La CEOE acepta negociar una mayor participación de los trabajadores en el reparto de beneficios

El pacto de competitividad esbozado el lunes en Barcelona por el ministro de Economía y Hacienda, Carlos Solchaga, recibió ayer una respuesta favorable por parte de la CEOE. Su presidente, José María Cuevas, respaldó este "nuevo intento de lograr un método de concertación eficaz en España". Cuevas aceptó negociar incluso una mayor participación de los trabajadores en el reparto que beneficios, aunque matizó que el salario es la mejor vía para lograrlo. El Consejo de Ministros discutirá hoy, en una reunión extraordinaria, el plan de competitividad diseñado por Economía.

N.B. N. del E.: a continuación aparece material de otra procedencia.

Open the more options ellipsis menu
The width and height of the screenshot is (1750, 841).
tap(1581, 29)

El presidente de la CEOE, José Marla Cuevas, se mostró ayer abierto a discutir, dentro del plan de competitividad, alguna fórmula de participación de los trabajadores en los beneficios de las empresas. "Nunca hemos negado una negociación abierta", afirmó, para matizar después que no creía "útil discutir la desviación de los beneficios empresariales a órganos ajenos a ellas", en clara alusión a los fondos de inversión suecos.Cuevas resaltó, no obstante, que el salario es la mejor forma de hacer participar a los trabajadores en los beneficios de las empresas, y que este objetivo puede ser compatible con la moderación salarial si se potencia la paga de beneficios.

La junta directiva de la CEOE se reunirá la próxima semana para definir la estrategia de la patronal de cara a la negociación del pacto de competitividad. Como paso previo, su presidente, José María Cuevas, afirmó ayer. "No estamos alejados ni en la preocupación, ni en el objetivo, ni en el método" para llegar al pacto.

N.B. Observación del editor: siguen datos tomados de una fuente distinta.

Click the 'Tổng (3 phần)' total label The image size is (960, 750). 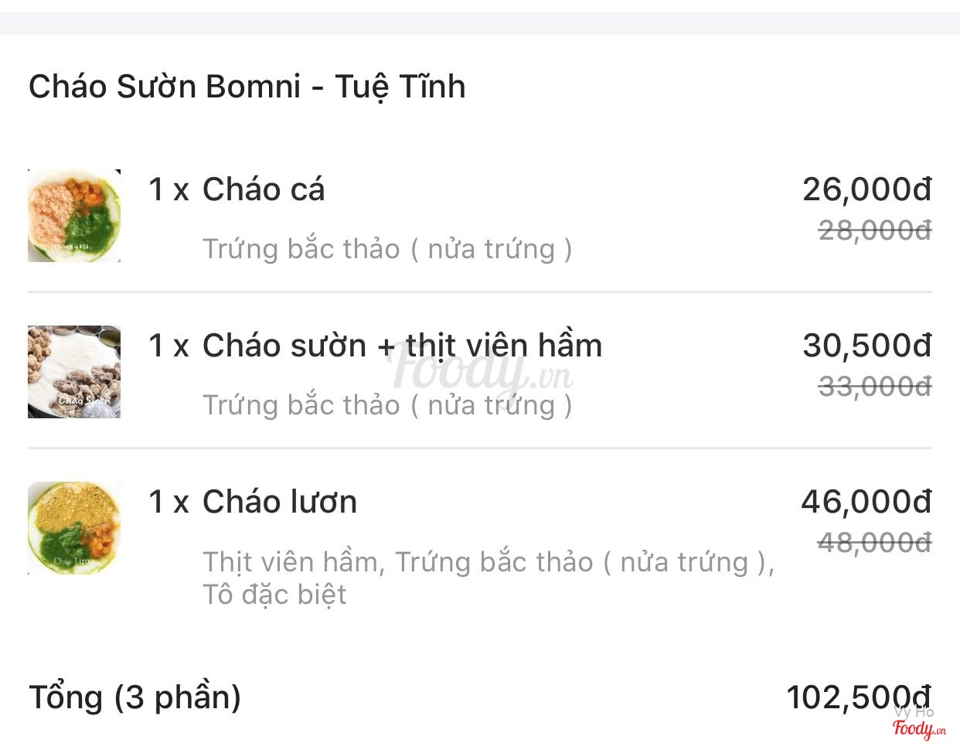135,697
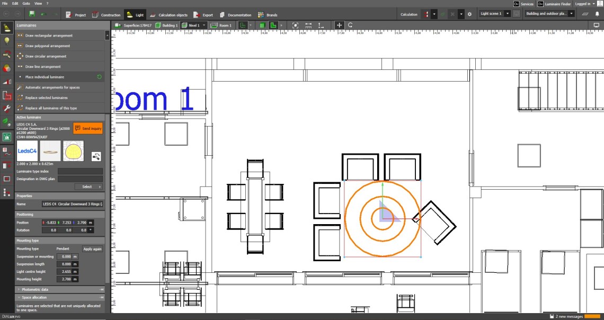Select the wrench maintenance tool in sidebar
Image resolution: width=604 pixels, height=320 pixels.
pyautogui.click(x=7, y=109)
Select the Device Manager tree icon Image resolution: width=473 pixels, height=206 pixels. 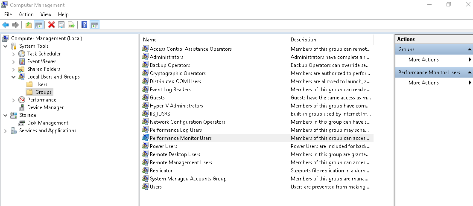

El método, para Cuevas, es "la necesidad de alcanzar un consenso amplio". El objetivo, "la mejora de la competitividad". Y la preocupación, la cercanía de 1993, año en el que el mercado único será "totalmente operativo".

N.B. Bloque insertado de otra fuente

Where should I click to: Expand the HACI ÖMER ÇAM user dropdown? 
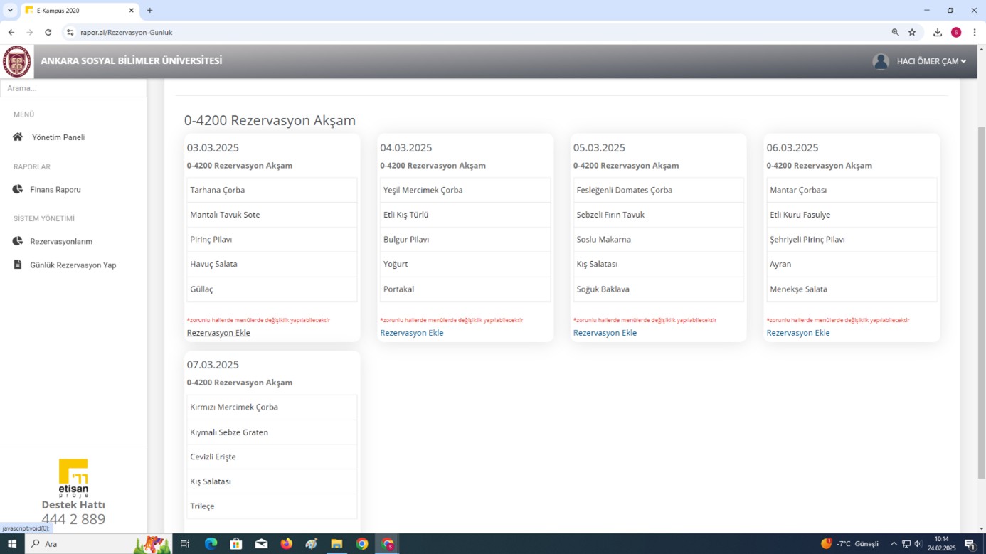pos(931,61)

El problema, para el presidente de la CEOE, es que esta preocupación por mejorar la competitividad de la economía española "ha chocado, desgraciadamente con la estrategia de las centrales sindicales durante los últimos años". Las críticas de Cuevas a los sindicatos cobraron especial virulencia al referirse a la actitud de estos en las últimas huelgas.

Huelgas monopolísticas

"La huelga", según José María Cuevas, "está siendo el arma de trabajo más utilizada por la burocracia sindical, que usa este derecho de forma bilateral monopolística". El presidente de la CEOE destacó, en ese sentido, que aunque existe una legislación sobre huelga "quizá convendría introducir alguna regulación adicional".Cuevas realizó estas declaraciones en una conferencia de Prensa conjunta con el presidente de la patronal italiana Cofindustria, Sergio Pininfarina, en la que presentaron la decisión de ambas organizaciones empresariales para potenciar acuerdos de colaboración también dirigidas a afrontar el desafío del mercado único.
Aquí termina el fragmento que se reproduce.